§ Records shown:
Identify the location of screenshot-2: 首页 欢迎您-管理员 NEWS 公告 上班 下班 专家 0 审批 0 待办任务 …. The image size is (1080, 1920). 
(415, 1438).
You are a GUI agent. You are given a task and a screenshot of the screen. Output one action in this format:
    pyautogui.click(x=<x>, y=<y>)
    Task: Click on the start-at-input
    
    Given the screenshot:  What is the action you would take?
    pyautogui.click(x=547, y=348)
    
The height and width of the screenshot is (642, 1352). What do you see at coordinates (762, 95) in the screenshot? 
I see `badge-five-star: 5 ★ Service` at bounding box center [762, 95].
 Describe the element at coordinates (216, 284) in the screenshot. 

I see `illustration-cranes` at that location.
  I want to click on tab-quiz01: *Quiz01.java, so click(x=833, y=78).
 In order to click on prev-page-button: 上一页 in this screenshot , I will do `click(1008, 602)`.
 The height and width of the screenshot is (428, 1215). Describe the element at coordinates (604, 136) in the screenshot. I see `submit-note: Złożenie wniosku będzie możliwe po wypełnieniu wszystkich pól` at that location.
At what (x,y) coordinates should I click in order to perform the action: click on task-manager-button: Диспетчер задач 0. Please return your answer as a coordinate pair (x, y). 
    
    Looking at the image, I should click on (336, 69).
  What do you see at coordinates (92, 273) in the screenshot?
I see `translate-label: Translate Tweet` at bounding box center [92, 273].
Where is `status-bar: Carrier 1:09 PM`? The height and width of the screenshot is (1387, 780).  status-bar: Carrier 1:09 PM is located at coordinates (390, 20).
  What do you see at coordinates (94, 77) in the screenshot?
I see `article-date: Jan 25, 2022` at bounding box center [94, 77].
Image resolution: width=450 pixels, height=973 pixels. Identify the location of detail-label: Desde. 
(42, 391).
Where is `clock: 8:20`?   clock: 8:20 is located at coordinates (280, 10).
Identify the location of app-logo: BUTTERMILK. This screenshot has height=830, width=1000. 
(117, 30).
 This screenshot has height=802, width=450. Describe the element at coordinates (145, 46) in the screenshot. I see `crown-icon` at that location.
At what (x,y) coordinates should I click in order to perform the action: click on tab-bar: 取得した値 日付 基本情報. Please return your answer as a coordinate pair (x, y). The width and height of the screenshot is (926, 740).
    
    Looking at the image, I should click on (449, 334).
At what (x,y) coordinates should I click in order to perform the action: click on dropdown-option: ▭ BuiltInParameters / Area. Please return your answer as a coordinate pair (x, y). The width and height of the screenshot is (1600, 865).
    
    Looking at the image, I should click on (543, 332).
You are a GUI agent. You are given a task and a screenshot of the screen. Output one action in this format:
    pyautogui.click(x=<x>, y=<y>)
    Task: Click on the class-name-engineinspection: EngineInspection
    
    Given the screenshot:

§ Task brief: Transcribe all of the data above verbatim, from its first line through its last.

§ Answer space:
Identify the location of screenshot-2: 首页 欢迎您-管理员 NEWS 公告 上班 下班 专家 0 审批 0 待办任务 …. The image size is (1080, 1920). 
(415, 1438).
You are a GUI agent. You are given a task and a screenshot of the screen. Output one action in this format:
    pyautogui.click(x=<x>, y=<y>)
    Task: Click on the start-at-input
    
    Given the screenshot:  What is the action you would take?
    pyautogui.click(x=547, y=348)
    
The height and width of the screenshot is (642, 1352). What do you see at coordinates (762, 95) in the screenshot? 
I see `badge-five-star: 5 ★ Service` at bounding box center [762, 95].
 Describe the element at coordinates (216, 284) in the screenshot. 

I see `illustration-cranes` at that location.
  I want to click on tab-quiz01: *Quiz01.java, so click(x=833, y=78).
 In order to click on prev-page-button: 上一页 in this screenshot , I will do `click(1008, 602)`.
 The height and width of the screenshot is (428, 1215). Describe the element at coordinates (604, 136) in the screenshot. I see `submit-note: Złożenie wniosku będzie możliwe po wypełnieniu wszystkich pól` at that location.
At what (x,y) coordinates should I click in order to perform the action: click on task-manager-button: Диспетчер задач 0. Please return your answer as a coordinate pair (x, y). 
    
    Looking at the image, I should click on (336, 69).
  What do you see at coordinates (92, 273) in the screenshot?
I see `translate-label: Translate Tweet` at bounding box center [92, 273].
Where is `status-bar: Carrier 1:09 PM`? The height and width of the screenshot is (1387, 780).  status-bar: Carrier 1:09 PM is located at coordinates (390, 20).
  What do you see at coordinates (94, 77) in the screenshot?
I see `article-date: Jan 25, 2022` at bounding box center [94, 77].
Image resolution: width=450 pixels, height=973 pixels. Identify the location of detail-label: Desde. 
(42, 391).
Where is `clock: 8:20`?   clock: 8:20 is located at coordinates (280, 10).
Identify the location of app-logo: BUTTERMILK. This screenshot has height=830, width=1000. 
(117, 30).
 This screenshot has height=802, width=450. Describe the element at coordinates (145, 46) in the screenshot. I see `crown-icon` at that location.
At what (x,y) coordinates should I click in order to perform the action: click on tab-bar: 取得した値 日付 基本情報. Please return your answer as a coordinate pair (x, y). The width and height of the screenshot is (926, 740).
    
    Looking at the image, I should click on (449, 334).
At what (x,y) coordinates should I click in order to perform the action: click on dropdown-option: ▭ BuiltInParameters / Area. Please return your answer as a coordinate pair (x, y). The width and height of the screenshot is (1600, 865).
    
    Looking at the image, I should click on (543, 332).
You are a GUI agent. You are given a task and a screenshot of the screen. Output one action in this format:
    pyautogui.click(x=<x>, y=<y>)
    Task: Click on the class-name-engineinspection: EngineInspection
    
    Given the screenshot:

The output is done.